* **Trecho do texto**
Jorge Amado

Jorge Amado, 1969.


No primeiro volume de Cadernos de Lanzarote, publicado no Brasil pela Companhia das Letras, em 1997, são constantes as ocasiões em que José Saramago, Prêmio Nobel da Literatura, o primeiro oferecido a um escritor de língua portuguesa, sobre Jorge Amado. Às vezes, fica a impressão de, além do zelo extremo pelo amigo e pela obra, confessado em outras ocasiões, uma certa ponta de inveja (branca) sobre a vida e a rotina do brasileiro. É que Saramago acompanha os momentos mais intensos da carreira de Jorge, aqueles quando sua obra começou a obter o reconhecimento merecido e, claro, como sempre vem nessas ocasiões, sondou-se até a premiação com o galardão levado pelo português em 1998. 

Mas, a vida de Jorge tem outras confluências com a de Saramago; ambos vieram de uma extensa maioria de gente da margem social e, logo, interessados pelos dessa esfera; ambos construíram uma obra única no contexto das produções em língua portuguesa; ambos tiveram posições políticas e visões de mundo bastante aliadas; ambos sofreram as perseguições do poder, sina atribuída a todo aquele que se dedica a ser, além de intelectual, um interventor de discursos e de realidades.

* **Problemas e tarefas**
• 1. As afirmações a seguir concordam com o texto sobre Jorge Amado? Responda sim ou não a cada uma e cite literalmente as palavras do texto que decidem a resposta. (a) O primeiro volume de Cadernos de Lanzarote saiu no Brasil pela Companhia das Letras em 1997. (b) O escritor português recebeu o galardão em 1998. (c) Jorge Amado e Saramago tinham posições políticas opostas.
• 2. Retome o texto sobre Jorge Amado a partir do ponto em que ele termina.

* **Amostra de dados**
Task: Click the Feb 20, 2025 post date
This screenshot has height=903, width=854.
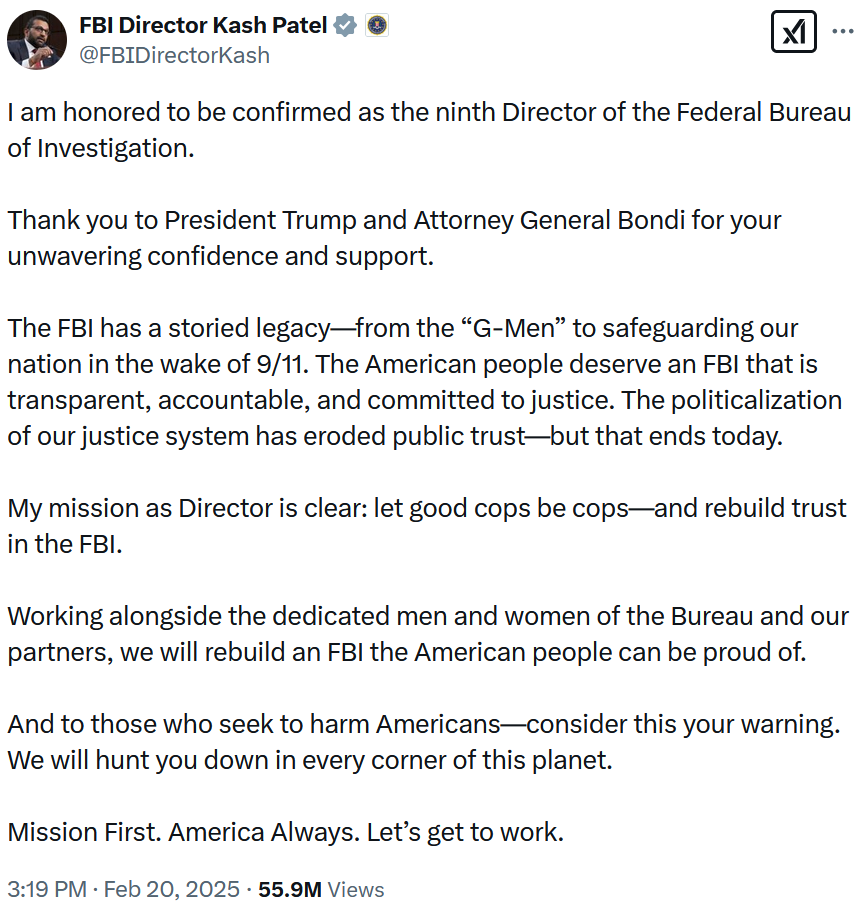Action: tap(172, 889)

* **Resultados finais**
• 1.
(a) Sim: "publicado no Brasil pela Companhia das Letras, em 1997".
(b) Sim: "o galardão levado pelo português em 1998".
(c) Não: "ambos tiveram posições políticas e visões de mundo bastante aliadas".

• 2.
Jorge Amado nasceu em 10 de agosto de 1912, na fazenda de Auricídia, em Ferradas, distrito de Itabuna. O pai havia migrado de Sergipe com o intuito de se tornar um proprietário de plantações de cacau na Bahia. Esse período da infância irá marcar presença em grande parte da sua obra a ser escrita mais tarde; é na terra de todos os santos que Jorge Amado constrói toda sua vida. A infância entre os sítios de cacau e o mar. É nesse contexto que viveu as disputas políticas tão acirradas no interior do Brasil de então: os conluios dos coronéis, a atuação dos jagunços, os crimes encomendados. Terras selvagens, como parecem ser sempre o nordeste de boa parte dos países no mundo. O próprio pai, João Amado Faria, foi vítima de uma tocaia. Foi ainda nesse cenário que o menino grapiúna (como se autodenominou mais tarde) conheceu a vida urbana do interior: as rodas de bebedeira, os cabarés, as rinhas de jogo.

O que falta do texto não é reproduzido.